You see very clearly why all are not saved. It is not because God is not willing to save all, but because they defeat the efforts God makes to save them. They betake themselves to every possible refuge and subterfuge; resist conviction of guilt, and repel every call of mercy. What ails those young men? What are they doing? Has God come down in His red wrath and vengeance, that they should rally all their might to oppose Him? O, no, He has only come in mercy—this is all—and they are fighting against His mercy, not His just retributions of vengeance. If this were His awful arm of vengeance you would bow right soon or break beneath its blow. But God’s mercy comes in its soft whispers (would you but realize it)—it comes to win your heart; and what are you doing? You band yourselves together to resist its calls—you invent a thousand excuses—you run together to talk, and talk away all solemn thought—you run to some infidel or Universalist to find relief for an uneasy conscience. Ah, sinner, this can do you no good. You flee away from God—why? What’s the matter? Is God pouring down the floods of His great wrath? No, no; but Mercy has come, and would fain gather you under her outspread wings where storms of wrath can never come. But no, the sinner pleads against it—cavils, runs, fights, repels the angel of mercy—dashes from his lips the waters of life. Sinner, this scene is soon to close. The time is short. Soon God comes— death shakes his dart—that young man is sick—hear his groans. Are you going to die, my young friend? Are you ready? O, I don’t know; I am in great pain. O! O! how can I live so? Alas, how can I die? I can’t attend to it now—too late—too late! Indeed, young man, you are in weakness now. God’s finger has touched you. O, if I could only tell you some of the death-bed scenes which I have witnessed—if I could make you see them, and hear the deep wailings of unutterable agony as the soul quivered, shuddered, and fain would shrink away into annihilation from the awful eye—and was swept down swift to hell! Those are the very men who ran away from mercy! Mercy could not reach them, but death can. Death seizes its victim. See, he drags the frightened, shrieking soul to the gate-way of hell; how that soul recoils—groans—what an unearthly groan—and he is gone! The sentence of execution has gone out and there is no reprieve. Thai sinner would not have mercy when he might; now he cannot when he would. All is over now.

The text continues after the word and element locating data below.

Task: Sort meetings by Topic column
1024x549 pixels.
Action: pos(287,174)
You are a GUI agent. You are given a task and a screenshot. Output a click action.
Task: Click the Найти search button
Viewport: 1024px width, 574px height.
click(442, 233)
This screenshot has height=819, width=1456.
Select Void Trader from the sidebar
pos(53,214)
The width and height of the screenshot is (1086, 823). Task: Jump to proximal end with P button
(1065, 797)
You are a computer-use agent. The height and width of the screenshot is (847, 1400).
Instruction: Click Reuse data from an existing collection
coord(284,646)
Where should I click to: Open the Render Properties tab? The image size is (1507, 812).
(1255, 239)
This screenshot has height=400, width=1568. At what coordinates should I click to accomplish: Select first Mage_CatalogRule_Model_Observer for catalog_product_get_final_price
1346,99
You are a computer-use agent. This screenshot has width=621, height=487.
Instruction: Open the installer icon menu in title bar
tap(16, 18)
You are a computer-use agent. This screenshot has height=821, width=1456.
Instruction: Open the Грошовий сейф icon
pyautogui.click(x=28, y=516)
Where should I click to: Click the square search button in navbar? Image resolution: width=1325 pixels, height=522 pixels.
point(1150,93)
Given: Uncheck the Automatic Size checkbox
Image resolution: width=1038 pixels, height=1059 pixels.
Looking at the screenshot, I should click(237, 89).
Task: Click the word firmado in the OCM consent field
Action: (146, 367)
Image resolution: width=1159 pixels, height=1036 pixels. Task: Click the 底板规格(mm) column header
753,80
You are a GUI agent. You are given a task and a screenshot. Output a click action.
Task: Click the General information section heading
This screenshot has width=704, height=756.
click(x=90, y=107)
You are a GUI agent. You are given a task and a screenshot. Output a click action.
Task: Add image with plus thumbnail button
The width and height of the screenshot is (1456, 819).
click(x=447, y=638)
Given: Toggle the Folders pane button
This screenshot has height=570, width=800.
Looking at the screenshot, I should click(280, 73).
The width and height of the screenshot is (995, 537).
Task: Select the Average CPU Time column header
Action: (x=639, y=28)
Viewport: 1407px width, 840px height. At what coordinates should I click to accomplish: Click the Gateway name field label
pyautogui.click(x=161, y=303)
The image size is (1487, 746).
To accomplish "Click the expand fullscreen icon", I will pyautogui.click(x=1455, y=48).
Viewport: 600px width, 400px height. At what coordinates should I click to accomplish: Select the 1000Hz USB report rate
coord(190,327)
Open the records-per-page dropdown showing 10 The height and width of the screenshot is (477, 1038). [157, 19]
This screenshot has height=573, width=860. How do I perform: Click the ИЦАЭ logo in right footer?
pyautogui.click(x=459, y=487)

Dying sinner, you may just as well have mercy today as not. All your past sins present no obstacle at all if you only repent and take the offered pardon. Your God proffers you life. “As I live,” saith the Lord, “I have no pleasure in your death; turn ye, turn ye, for why will ye die?” Why will you reject such offered life? And will you still persist? Be astonished, O ye heavens! Indeed, if there ever was anything that filled the universe with astonishment, it is the sinner’s rejection of mercy. Angels were astonished when they saw the Son of God made flesh, and when they saw Him nailed to a tree—how much more now to see the guilty sinner, doomed to hell, yet spurning offered pardon! What do they see! That sinner putting off and still delaying and delaying still, until—what? Until the last curtain falls, and the great bell tolls, tolls, tolls the awful knell of the sinner’s death eternal! Where is that sinner? Follow him—down he goes, weeping, wailing, along the sides of the pit—he reaches his own final home; in “his own place” now and forevermore! Mercy followed him to the last verge of the precipice, and could no longer. She has done her part.

What if a spirit from glory should come and speak to you five minutes—a relative, say—perhaps your mother—what would she say? Or a spirit from that world of despair—O could such a one give utterance to the awful realities of that prison house, what would be say? Would he tell you that the preacher has been telling you lies? Would he say, Don’t be frightened by these made-up tales of horror? O, no, but that the half has not been told you and never can be. O, how he would press you, if he might, to flee from the wrath to come!